The Most Beautiful Man in Film
BY Jeremy Kinser
July 13 2010 12:00 AM ET
How did Clift’s being gay — or bisexual, as some suggest — when it was still taboo affect his drinking, drug taking, and ultimate downward spiral?
The homophobia of the time, which intensified nationally just as Clift’s career was beginning in the late 1940s and early ’50s, certainly exerted pressure on Clift. A serious relationship with choreographer Jerome Robbins in the ’40s threatened both their careers when Robbins was blackmailed into testifying before the House Un-American Activities Committee hearings regarding communists and other “subversives” in Washington and the entertainment community. I would be hesitant, though, to cast Clift as a “sad young man,” “self-loathing homosexual,” or fit him into any other category into which gay men were sorted from the 1950s to ’70s. Alcoholism affects everyone, and in the postwar period heavy drinking was routine across the board. By the time Clift’s drinking became full-blown alcoholism, it was impossible to disentangle from his devastating car accident, the prescription painkillers he needed at the time, and his professional fear regarding the damage done to his face. In the latter part of his career, his drinking and drug taking were so dominant in his life that he couldn’t function without them. Paradoxically, at the point when he worked with unsupportive or openly hostile homophobic producers and directors, the drugs and drinking sustained him as much as they destroyed him.

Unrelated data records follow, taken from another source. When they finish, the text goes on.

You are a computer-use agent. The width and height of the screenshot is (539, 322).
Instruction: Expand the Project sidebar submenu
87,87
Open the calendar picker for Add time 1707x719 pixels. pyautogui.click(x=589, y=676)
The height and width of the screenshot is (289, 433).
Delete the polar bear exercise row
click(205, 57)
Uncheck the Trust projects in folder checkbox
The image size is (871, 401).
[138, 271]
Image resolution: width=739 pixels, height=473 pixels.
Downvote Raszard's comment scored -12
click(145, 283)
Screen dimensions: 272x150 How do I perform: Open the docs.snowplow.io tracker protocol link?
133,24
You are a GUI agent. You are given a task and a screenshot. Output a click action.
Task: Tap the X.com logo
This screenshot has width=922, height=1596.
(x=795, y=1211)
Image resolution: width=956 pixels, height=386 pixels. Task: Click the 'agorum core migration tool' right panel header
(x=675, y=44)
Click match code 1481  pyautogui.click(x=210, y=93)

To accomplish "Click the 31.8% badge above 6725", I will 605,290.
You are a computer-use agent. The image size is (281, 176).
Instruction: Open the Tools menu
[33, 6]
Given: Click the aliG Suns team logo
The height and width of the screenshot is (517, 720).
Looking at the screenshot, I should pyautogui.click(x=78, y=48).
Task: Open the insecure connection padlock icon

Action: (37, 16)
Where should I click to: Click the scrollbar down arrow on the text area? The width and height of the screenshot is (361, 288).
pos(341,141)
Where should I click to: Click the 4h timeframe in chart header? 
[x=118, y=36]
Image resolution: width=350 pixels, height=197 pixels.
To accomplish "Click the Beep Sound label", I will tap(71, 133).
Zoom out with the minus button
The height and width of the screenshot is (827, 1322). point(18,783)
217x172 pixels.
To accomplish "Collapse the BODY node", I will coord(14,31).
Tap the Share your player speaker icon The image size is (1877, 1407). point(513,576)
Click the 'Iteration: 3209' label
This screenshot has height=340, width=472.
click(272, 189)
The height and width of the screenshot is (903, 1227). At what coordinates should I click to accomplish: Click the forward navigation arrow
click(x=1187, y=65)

You write about the fan magazines of the 1950s that frequently used sexually suggestive headlines such as “Who Is Monty Kidding?” How well known was the truth about Clift’s sexuality during that era?
Clift worked in a period when fan magazines were challenged by scandal magazines, each promising “the truth” about stars’ private lives. Ironically, even the scandal rags did not want any “truth” firmly established because that would rob them of the chance to repeatedly tantalize readers with the next promised exposé. Biographical information suggests that people who worked with Clift always “knew” in exact proportion to what they wanted to know. Fans likewise. Everyone minimized the complexity of Clift’s emotional relationships — with men, older women, young women — in order to maintain the image of the actor that appealed to them most.